Koautorin Hannah Thiele betonte, dass die Arbeit ein kollaborativer Prozess über Museen, Bildgebungszentren und internationale Institutionen hinweg sei. Das ist eine Erinnerung daran: Die großen Kapitel des Lebens werden oft nicht durch neue Fundstellen, sondern durch neue Blicke auf bereits vorhandene Exemplare umgeschrieben. Sammlungen sind Archive der Evolution; ihre Neubewertung mit moderner Technologie kann lange übersehene Informationen freilegen.

Dr. Alice Clement (links) und Paläontologiestudentin Hannah Thiele an der Flinders University, Australien.

Experteneinblick

„Fossilien sind keine statischen Beweise; sie sind Hypothesen, die darauf warten, neu geprüft zu werden“, sagt Dr. Maria López, eine evolutionäre Paläobiologin, die nicht an den Studien beteiligt war. „Wenn die Bildgebung innere Strukturen offenbart, die wir an der Oberfläche nicht sehen konnten, können ganze phylogenetische Platzierungen verschoben werden. Diese Welleneffekte beeinflussen, wie wir die Ursprünge von Gliedmaßen, Lungen und dem Merkmalsbündel modellieren, das Fische mit Tetrapoden verbindet.“

Diese Studien schließen das Kapitel der devonischen Lungenfische nicht ab. Sie schlagen neue Seiten auf. Mit jedem Scan und jeder Reanalyse kommen Paläontologen dem näher, nicht nur herauszufinden, wer diese Tiere waren, sondern auch wie schnell und wiederholt evolutionäre „Experimente“ in einem für die Erdgeschichte kritischen Intervall abliefen. Das nächste zunächst unerklärliche Fossil könnte dasjenige sein, das schließlich eine weitere Lücke in der Brücke vom Wasser zum Land schließt.

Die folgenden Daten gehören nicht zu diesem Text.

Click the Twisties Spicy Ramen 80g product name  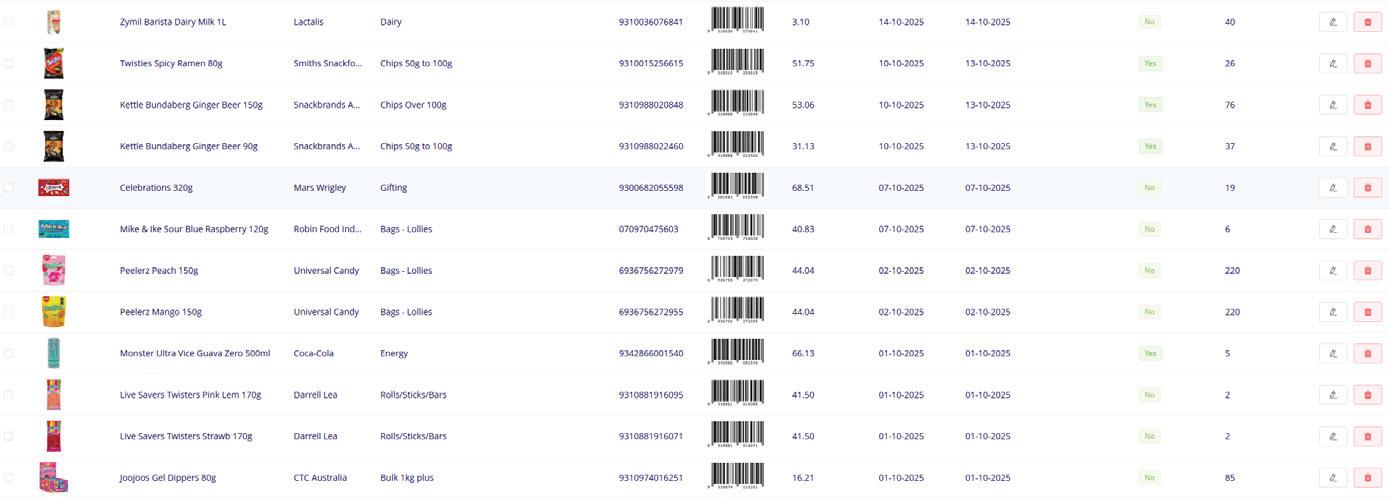coord(171,63)
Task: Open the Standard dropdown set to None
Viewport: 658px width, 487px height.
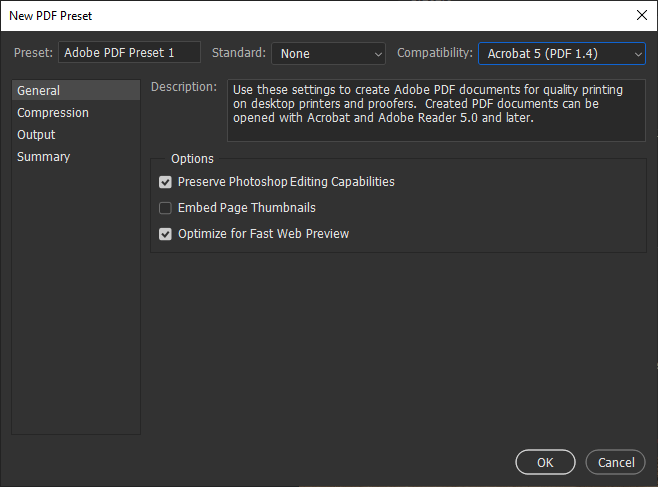Action: [x=328, y=53]
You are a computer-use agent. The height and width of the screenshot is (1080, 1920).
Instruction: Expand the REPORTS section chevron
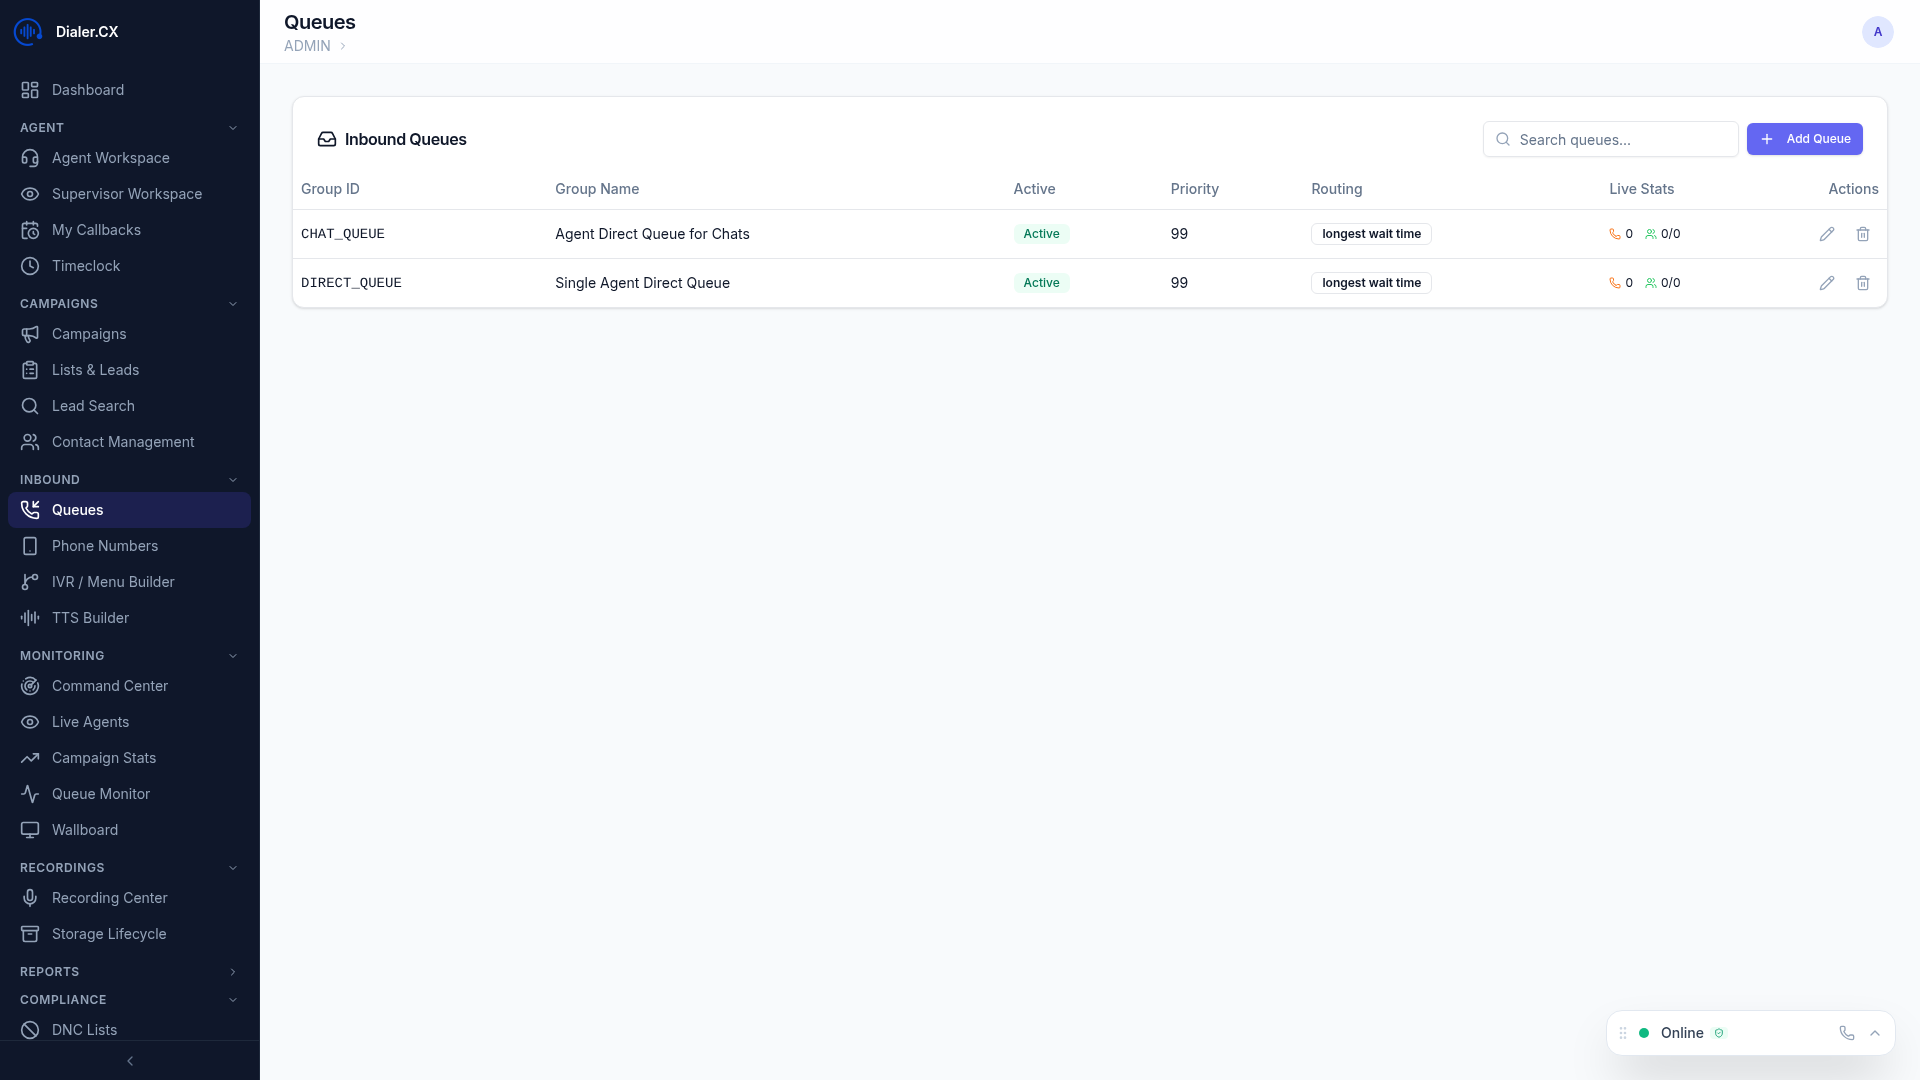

Zusammenfassend zeigen die aktuellen Befunde: 1) die Bedeutung digitaler Reanalyse für die Korrektur und Erweiterung taxonomischer Interpretationen, 2) die Rolle von Lungenfischen als Schlüsselgruppe zur Rekonstruktion des Wasser-zu-Land-Übergangs und 3) die geographische Vernetzung evolutionärer Innovationen im Devon, die sowohl lokal als auch global wirksam waren. Solche Erkenntnisse fördern unser Verständnis nicht nur von Morphologie und Funktion, sondern auch von den ökologischen Treibern und biogeographischen Rahmenbedingungen, die die frühe Evolution der Fleischflosser und letztlich der Tetrapoden beeinflussten.